Data shown
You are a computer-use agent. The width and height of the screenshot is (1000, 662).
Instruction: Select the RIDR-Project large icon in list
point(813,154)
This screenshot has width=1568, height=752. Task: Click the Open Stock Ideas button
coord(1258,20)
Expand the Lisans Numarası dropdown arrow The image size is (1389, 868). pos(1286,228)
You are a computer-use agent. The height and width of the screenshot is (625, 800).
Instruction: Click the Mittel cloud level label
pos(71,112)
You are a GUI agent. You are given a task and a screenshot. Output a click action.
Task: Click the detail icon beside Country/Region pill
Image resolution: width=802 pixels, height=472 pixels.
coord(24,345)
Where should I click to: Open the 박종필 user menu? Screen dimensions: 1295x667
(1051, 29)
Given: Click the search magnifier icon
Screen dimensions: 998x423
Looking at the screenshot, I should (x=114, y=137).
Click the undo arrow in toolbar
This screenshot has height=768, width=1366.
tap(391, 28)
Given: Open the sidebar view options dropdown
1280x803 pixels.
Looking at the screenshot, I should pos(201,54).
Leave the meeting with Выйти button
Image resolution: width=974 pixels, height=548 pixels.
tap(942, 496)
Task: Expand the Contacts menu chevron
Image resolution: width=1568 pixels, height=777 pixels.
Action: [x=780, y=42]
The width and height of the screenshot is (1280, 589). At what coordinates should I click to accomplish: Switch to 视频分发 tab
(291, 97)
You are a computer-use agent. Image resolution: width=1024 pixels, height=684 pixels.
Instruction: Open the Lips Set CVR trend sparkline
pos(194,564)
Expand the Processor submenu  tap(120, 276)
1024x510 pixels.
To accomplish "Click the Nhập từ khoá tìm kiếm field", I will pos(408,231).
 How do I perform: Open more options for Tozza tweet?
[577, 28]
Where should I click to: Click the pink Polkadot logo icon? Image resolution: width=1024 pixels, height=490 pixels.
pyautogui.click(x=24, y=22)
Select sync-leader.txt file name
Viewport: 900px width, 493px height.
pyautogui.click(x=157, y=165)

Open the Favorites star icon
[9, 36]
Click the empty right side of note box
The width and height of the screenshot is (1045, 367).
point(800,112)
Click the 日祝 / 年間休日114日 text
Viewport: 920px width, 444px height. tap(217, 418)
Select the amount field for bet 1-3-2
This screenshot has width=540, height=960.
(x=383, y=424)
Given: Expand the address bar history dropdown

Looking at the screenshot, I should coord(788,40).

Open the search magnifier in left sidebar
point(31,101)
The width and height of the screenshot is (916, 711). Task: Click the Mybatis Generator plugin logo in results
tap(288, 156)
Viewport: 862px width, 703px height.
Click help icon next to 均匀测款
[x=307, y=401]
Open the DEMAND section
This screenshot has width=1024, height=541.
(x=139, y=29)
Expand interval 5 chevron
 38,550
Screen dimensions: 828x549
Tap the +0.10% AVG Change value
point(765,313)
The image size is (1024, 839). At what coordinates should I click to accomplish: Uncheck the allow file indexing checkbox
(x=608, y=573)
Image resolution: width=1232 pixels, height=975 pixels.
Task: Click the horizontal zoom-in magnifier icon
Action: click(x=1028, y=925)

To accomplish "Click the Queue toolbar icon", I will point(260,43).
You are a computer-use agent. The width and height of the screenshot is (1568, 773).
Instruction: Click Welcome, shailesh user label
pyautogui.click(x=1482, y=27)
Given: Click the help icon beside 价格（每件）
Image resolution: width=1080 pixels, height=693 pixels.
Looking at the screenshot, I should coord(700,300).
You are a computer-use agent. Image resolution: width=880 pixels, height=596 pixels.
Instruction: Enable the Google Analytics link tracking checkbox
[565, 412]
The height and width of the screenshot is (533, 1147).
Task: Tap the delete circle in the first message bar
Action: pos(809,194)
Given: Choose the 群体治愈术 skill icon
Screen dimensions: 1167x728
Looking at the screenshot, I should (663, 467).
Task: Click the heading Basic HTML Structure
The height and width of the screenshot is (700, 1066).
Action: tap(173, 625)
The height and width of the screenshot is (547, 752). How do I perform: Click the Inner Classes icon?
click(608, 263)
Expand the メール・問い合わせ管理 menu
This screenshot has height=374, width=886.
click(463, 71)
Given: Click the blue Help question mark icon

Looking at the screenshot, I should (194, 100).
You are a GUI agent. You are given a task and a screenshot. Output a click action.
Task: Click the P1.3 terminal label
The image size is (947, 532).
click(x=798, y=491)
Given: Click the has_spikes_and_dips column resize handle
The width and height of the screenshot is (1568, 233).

Task item
Every line from the one containing "Open the DEMAND section" through the last line of the entries should be output exactly; nothing else belongs in the reply.

Solution for this task
Open the DEMAND section
This screenshot has width=1024, height=541.
(x=139, y=29)
Expand interval 5 chevron
 38,550
Screen dimensions: 828x549
Tap the +0.10% AVG Change value
point(765,313)
The image size is (1024, 839). At what coordinates should I click to accomplish: Uncheck the allow file indexing checkbox
(x=608, y=573)
Image resolution: width=1232 pixels, height=975 pixels.
Task: Click the horizontal zoom-in magnifier icon
Action: click(x=1028, y=925)

To accomplish "Click the Queue toolbar icon", I will point(260,43).
You are a computer-use agent. The width and height of the screenshot is (1568, 773).
Instruction: Click Welcome, shailesh user label
pyautogui.click(x=1482, y=27)
Given: Click the help icon beside 价格（每件）
Image resolution: width=1080 pixels, height=693 pixels.
Looking at the screenshot, I should coord(700,300).
You are a computer-use agent. Image resolution: width=880 pixels, height=596 pixels.
Instruction: Enable the Google Analytics link tracking checkbox
[565, 412]
The height and width of the screenshot is (533, 1147).
Task: Tap the delete circle in the first message bar
Action: pos(809,194)
Given: Choose the 群体治愈术 skill icon
Screen dimensions: 1167x728
Looking at the screenshot, I should (663, 467).
Task: Click the heading Basic HTML Structure
The height and width of the screenshot is (700, 1066).
Action: tap(173, 625)
The height and width of the screenshot is (547, 752). How do I perform: Click the Inner Classes icon?
click(608, 263)
Expand the メール・問い合わせ管理 menu
This screenshot has height=374, width=886.
click(463, 71)
Given: Click the blue Help question mark icon

Looking at the screenshot, I should (194, 100).
You are a GUI agent. You are given a task and a screenshot. Output a click action.
Task: Click the P1.3 terminal label
The image size is (947, 532).
click(x=798, y=491)
Given: Click the has_spikes_and_dips column resize handle
The width and height of the screenshot is (1568, 233).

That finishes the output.